== Tasks to complete ==
• A. Answer these questions from the post below on composing news and critical vocabulary:
(i) What instrument is Episodes and Incidents written for?
(ii) Which university are Molly Paccione and Moisès Molina affiliated with?
(iii) Which newspaper does Ann Midgette write for?
• B. In the post below on composing news and critical vocabulary, copy everything from "Again, I’m not" down to "don’t get it.".

## BEGIN Source excerpt

I've just completed a short piece for bassoon solo called Episodes and Incidents. Please contact me if you have any interest in seeing the score, and I'll be glad to get it to you. More on the loosely conceived project that Episodes and Incidents is a part of later, maybe.
In other composing news, I finished a set of variations for clarinet, violin, cello, and piano called Macomb Variations. I wrote it for my friends Molly Paccione and Moisès Molina, of Western Illinois University. Again, the score is available to anyone who would like to see it.
A comment on a post by Ann Midgette of the Washington Post got me thinking about the frequent use of certain words in cultural criticism (both professional and amateur), what they mean, what they are meant to mean, and what it means when they are used.
Commenter franklinmjohnson allows as how
. . . most of [contemporary music], with a few notable exceptions, is self-indulgent, pretentious, and atonal to an unlistenable degree.
Again, I’m not here to comment on franklinmjohnson’s comment, but rather to note some of the terminology he uses, because it shows up a lot in writing about culture.
self-indulgence: excessive or unrestrained gratification of one's own appetites, desires, or whims
What does it mean when we think of an artist as “self-indulgent”? I’m honestly confused here. Are we supposed to be offended/annoyed by the fact that the artist created the art they wanted to create? “Who is this [name of composer] thinking that we are interested in what [s]he thinks music is?” I genuinely don’t get it.

## END Source excerpt
## BEGIN Material

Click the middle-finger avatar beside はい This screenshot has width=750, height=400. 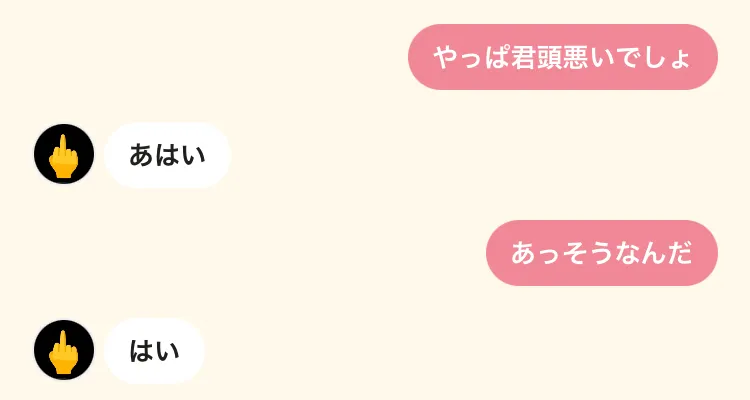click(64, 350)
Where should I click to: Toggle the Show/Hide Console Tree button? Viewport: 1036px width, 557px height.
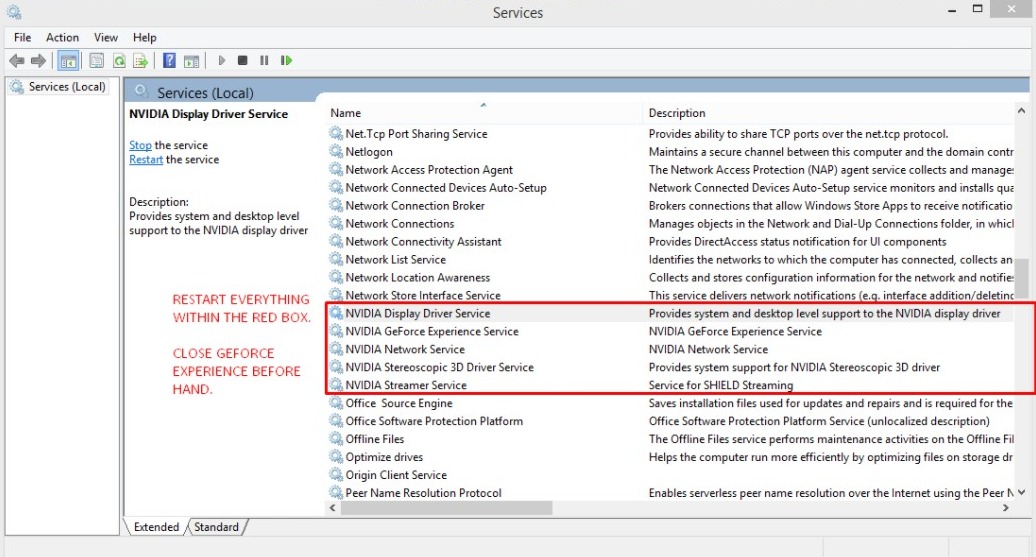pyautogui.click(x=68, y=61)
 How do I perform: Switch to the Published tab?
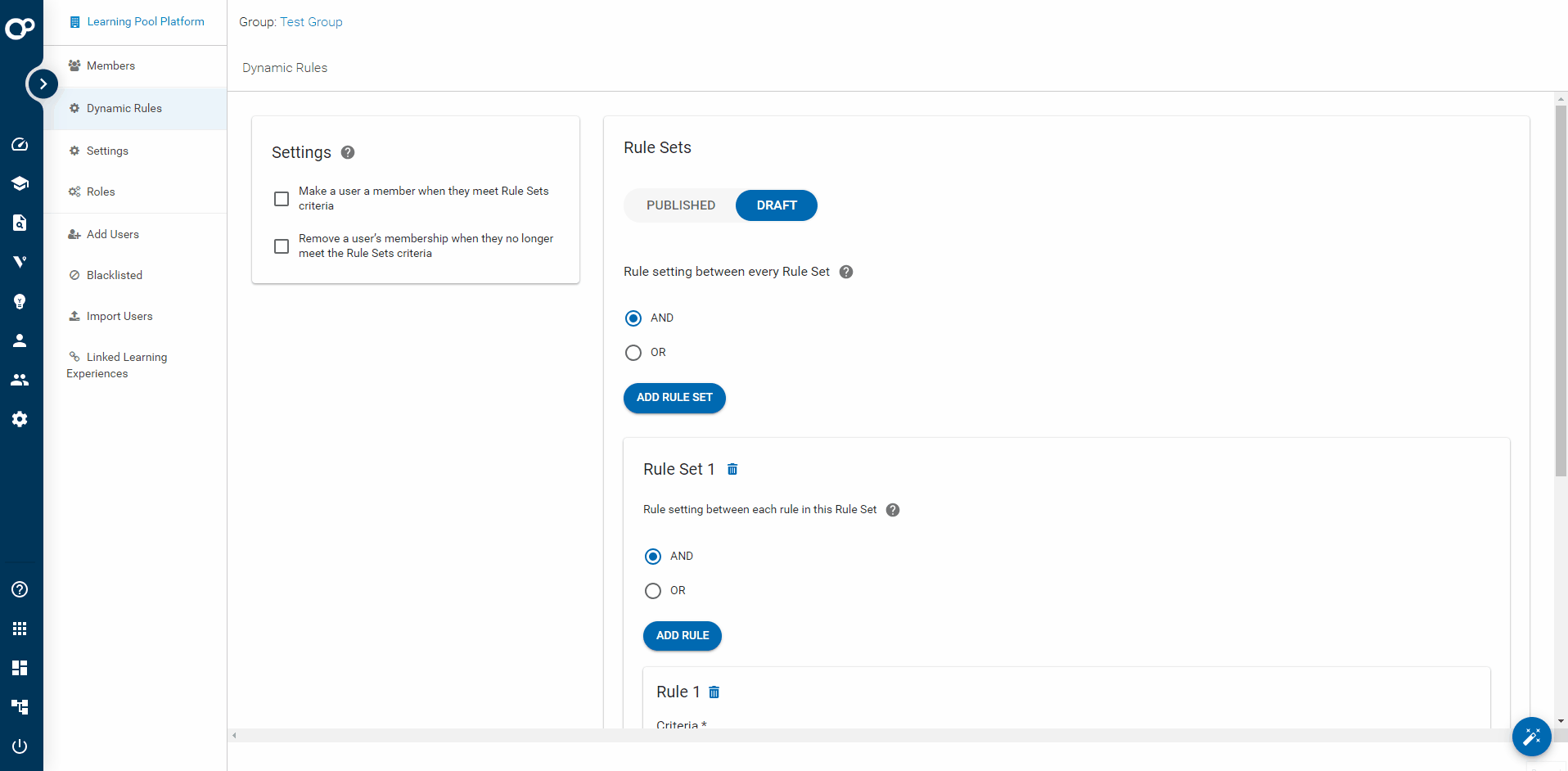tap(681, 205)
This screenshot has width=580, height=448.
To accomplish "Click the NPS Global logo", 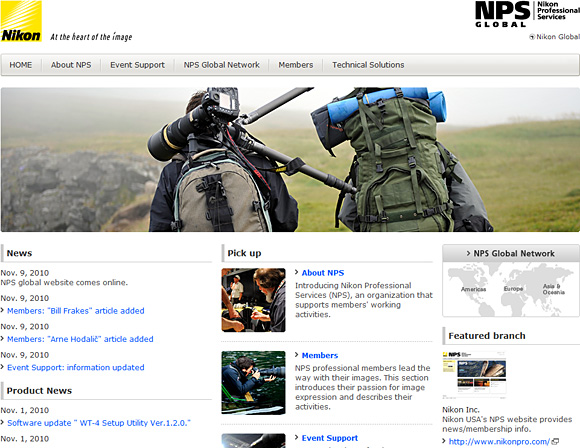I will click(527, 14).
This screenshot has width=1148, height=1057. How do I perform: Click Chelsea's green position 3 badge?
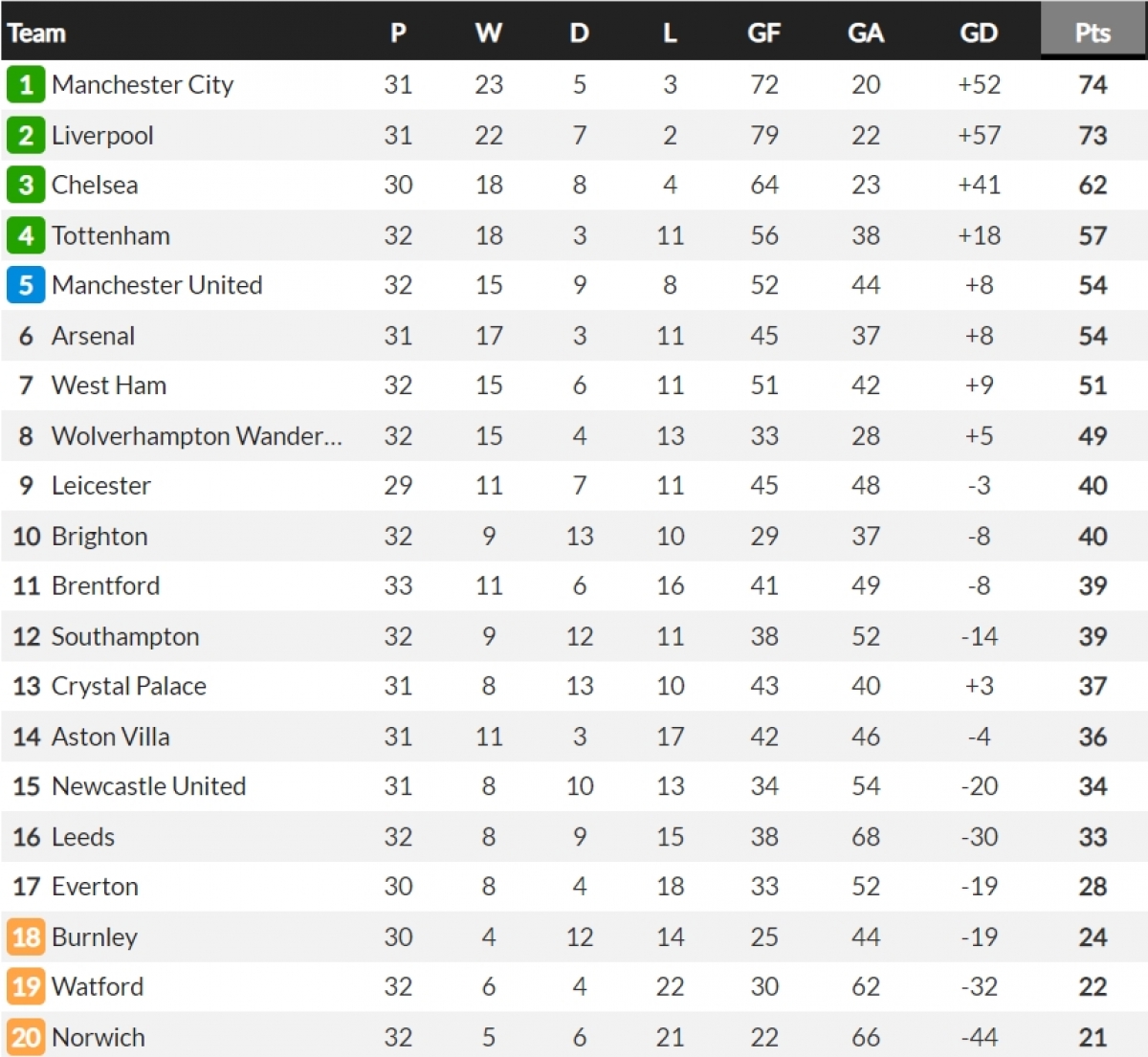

## END Material

== Expected outputs ==
• A.
(i) Solo bassoon.
(ii) Western Illinois University.
(iii) The Washington Post.

• B.
Again, I’m not here to comment on franklinmjohnson’s comment, but rather to note some of the terminology he uses, because it shows up a lot in writing about culture.
self-indulgence: excessive or unrestrained gratification of one's own appetites, desires, or whims
What does it mean when we think of an artist as “self-indulgent”? I’m honestly confused here. Are we supposed to be offended/annoyed by the fact that the artist created the art they wanted to create? “Who is this [name of composer] thinking that we are interested in what [s]he thinks music is?” I genuinely don’t get it.